Early preeclampsia associated with hydatidiform mole and pulmonary metastasis: A case report

Main Article Content

Daniel Anuar Rivera Hernández https://orcid.org/0009-0005-1242-8770
Lenyn Daniel Montes-Sevilla https://orcid.org/0009-0005-1900-4452
Dennis Ximena Murcia Acero https://orcid.org/0009-0007-2087-0037
Ana Lilia Castillo Medina https://orcid.org/0009-0009-6837-239X

Keywords

Pre-Eclampsia, Hydatidiform Mole, Gestational Trophoblastic Disease, Chorionic Gonadotropin, beta Subunit, Human, Pregnancy in adolescence

Abstract

Abstract


Background: Preeclampsia before 20 weeks of gestation is an unusual clinical entity that suggests an underlying etiology, such as gestational trophoblastic disease (GTD). Among its forms, complete hydatidiform mole may evolve into gestational trophoblastic neoplasia with metastatic potential. The objective was to present the case of an adolescent patient with early-onset preeclampsia as the initial manifestation of a complete hydatidiform mole with pulmonary metastasis.

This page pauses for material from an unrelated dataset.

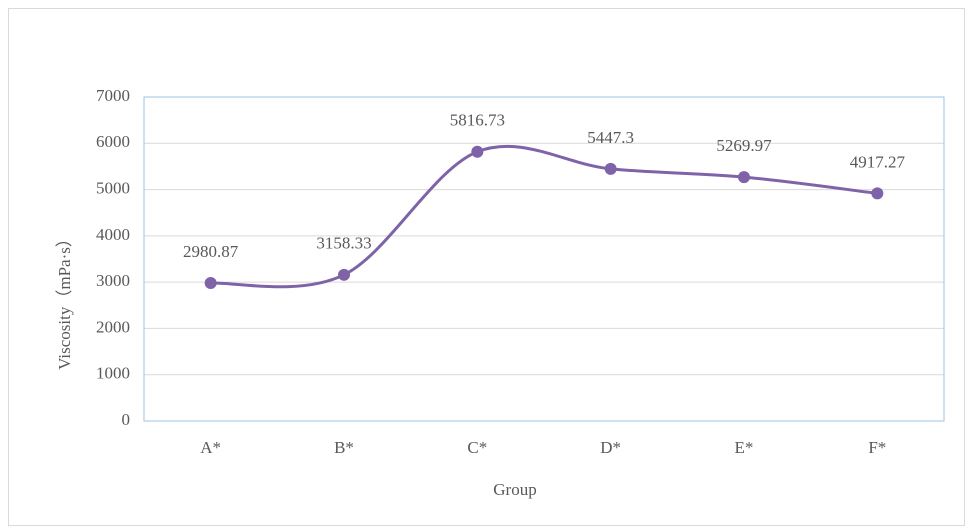  Describe the element at coordinates (344, 244) in the screenshot. I see `data-label: 3158.33` at that location.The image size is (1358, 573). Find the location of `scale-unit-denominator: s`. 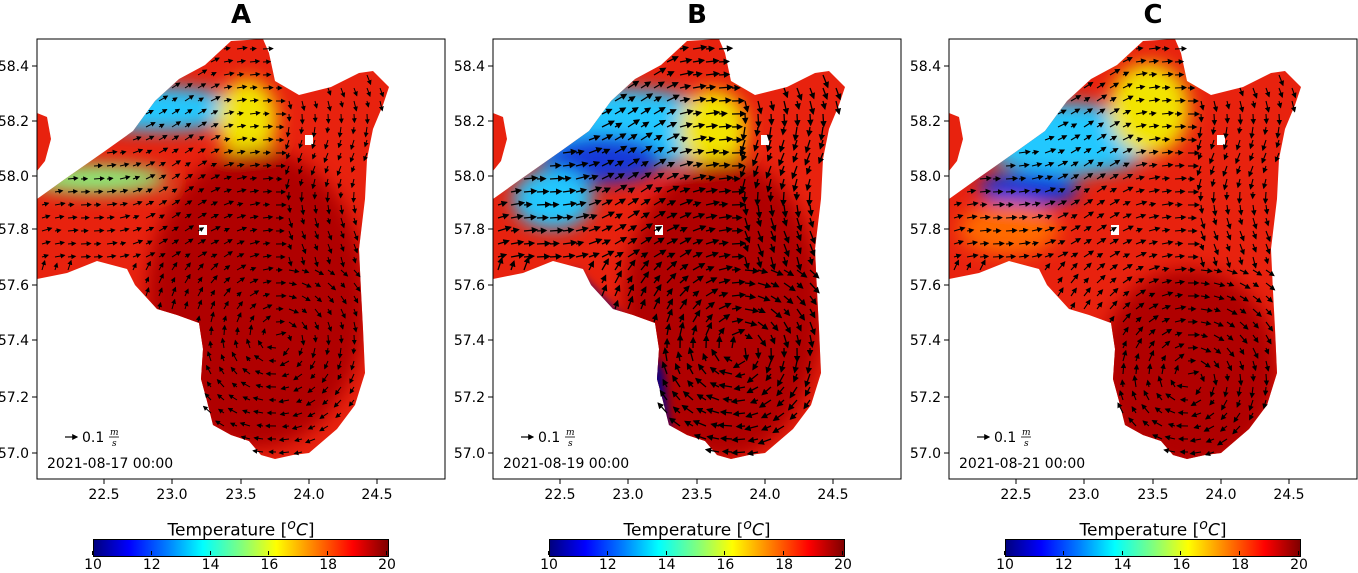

Clinical case: A 15-year-old patient without prenatal care was admitted due to vaginal bleeding, persistent nausea, and clinical signs of preeclampsia. A complete hydatidiform mole associated with grade IV hypovolemic shock was diagnosed. Patient underwent urgent uterine evacuation, intensive care for uterine atony, and received EMA-CO chemotherapy after pulmonary metastases were identified. 3 months after completing treatment, a viable intrauterine pregnancy was confirmed, with no evidence of tumor recurrence.


Conclusions: The onset of preeclampsia before 20 weeks should raise suspicion of GTD. Timely, multidisciplinary management can achieve full disease resolution, preserve fertility, and avoid long-term sequelae, even in advanced clinical scenarios.